▶ Exercise directions:
Within the entries below, find the portion that opens with the line containing "Task: Open the Safari share sheet icon" and closes with the line containing "Enable the Share". Retype that portion exactly and only.

▶ Extracted records:
+---+

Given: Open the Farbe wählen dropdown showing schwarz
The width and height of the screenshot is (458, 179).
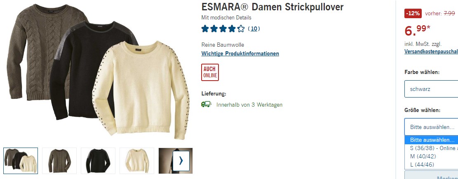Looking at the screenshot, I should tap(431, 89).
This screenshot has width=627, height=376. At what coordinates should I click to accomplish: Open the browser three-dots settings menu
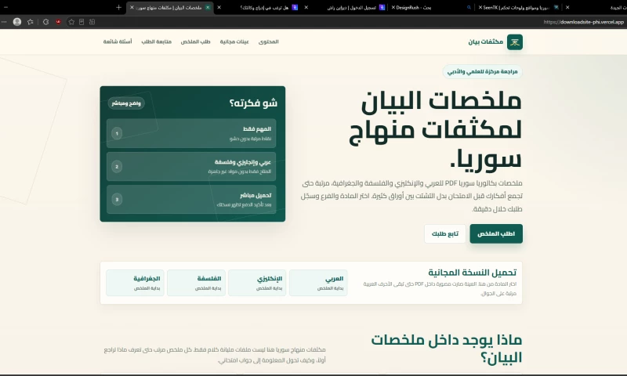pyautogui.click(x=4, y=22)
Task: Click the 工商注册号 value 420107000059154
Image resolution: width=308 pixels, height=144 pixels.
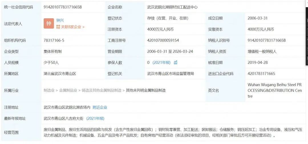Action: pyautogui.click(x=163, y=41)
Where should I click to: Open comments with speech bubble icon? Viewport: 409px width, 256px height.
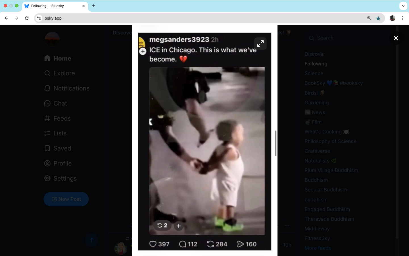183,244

+---+

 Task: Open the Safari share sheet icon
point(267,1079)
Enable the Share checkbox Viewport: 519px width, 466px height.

+---+

▶ Answer for the task:
 Task: Open the Safari share sheet icon
point(267,1079)
Enable the Share checkbox Viewport: 519px width, 466px height.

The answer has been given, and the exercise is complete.